International enforcement of judgments and arbitration awards
October 2017 | SPECIAL REPORT: INTERNATIONAL DISPUTE RESOLUTION
Financier Worldwide Magazine
October 2017 Issue
Sometimes dispute types are like busses, nothing for a long time and then several come at once. Often it is just coincidence. Sometimes, track records or industry specialisation tends to generate more of the same type of work. However, increases in the frequency of international enforcements for judgments and arbitration awards in recent years makes one wonder whether we will generally be seeing more of this type of work.
It seems timely, therefore, to remind ourselves of some basics about international enforcement of unsecured judgments and awards.

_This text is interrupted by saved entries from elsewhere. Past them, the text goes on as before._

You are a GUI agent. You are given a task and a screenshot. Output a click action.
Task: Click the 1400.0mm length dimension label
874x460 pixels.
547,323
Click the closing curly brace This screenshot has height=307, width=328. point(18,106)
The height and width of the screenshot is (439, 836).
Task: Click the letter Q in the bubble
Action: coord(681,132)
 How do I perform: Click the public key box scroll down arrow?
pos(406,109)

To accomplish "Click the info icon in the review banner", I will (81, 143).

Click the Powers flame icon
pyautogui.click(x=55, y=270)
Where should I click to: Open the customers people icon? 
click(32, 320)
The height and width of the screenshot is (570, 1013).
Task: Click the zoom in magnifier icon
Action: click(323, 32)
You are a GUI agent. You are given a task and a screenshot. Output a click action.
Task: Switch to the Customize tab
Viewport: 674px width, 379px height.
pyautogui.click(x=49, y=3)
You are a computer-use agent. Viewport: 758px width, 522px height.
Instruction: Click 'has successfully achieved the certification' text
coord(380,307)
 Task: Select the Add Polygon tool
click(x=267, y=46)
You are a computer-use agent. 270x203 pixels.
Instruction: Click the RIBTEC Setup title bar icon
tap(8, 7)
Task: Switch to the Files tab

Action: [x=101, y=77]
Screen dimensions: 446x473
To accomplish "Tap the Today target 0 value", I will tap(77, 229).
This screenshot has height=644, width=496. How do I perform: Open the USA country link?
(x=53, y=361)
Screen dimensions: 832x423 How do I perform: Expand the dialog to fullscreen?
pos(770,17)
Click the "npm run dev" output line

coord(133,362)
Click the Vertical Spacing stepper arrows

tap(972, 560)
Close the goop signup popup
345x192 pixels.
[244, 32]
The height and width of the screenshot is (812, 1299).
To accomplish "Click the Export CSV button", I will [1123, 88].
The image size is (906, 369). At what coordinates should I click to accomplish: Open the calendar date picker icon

Assuming a valid final judgment or award and no payment, the two main questions are where to enforce and against what? In international disputes a judgment debtor will often not have an office or clear presence in the jurisdiction in which the judgment or award has been obtained and initial investigations to identify assets may be necessary.
One of the advantages of proceedings in a major financial centre such as London is that the presence of banking and other financial relationships increases the chances that creditors may be able to play at home rather than playing away. There are plenty of international enforcement scenarios, but having no option but to enforce in a country with an underdeveloped legal system against a state-owned asset can be a worrying proposition for a creditor.
Playing at home
In England, if assets cannot be identified, useful early enforcement steps include applying for asset disclosure orders and worldwide freezing orders. If you have an arbitration award you need to make an application for permission to enforce it in the same way as if it were a English court judgment but once you have the status of a judgment creditor you can make an application under s37 Senior Courts Act for an order against the judgment debtor, requiring it to disclose its assets.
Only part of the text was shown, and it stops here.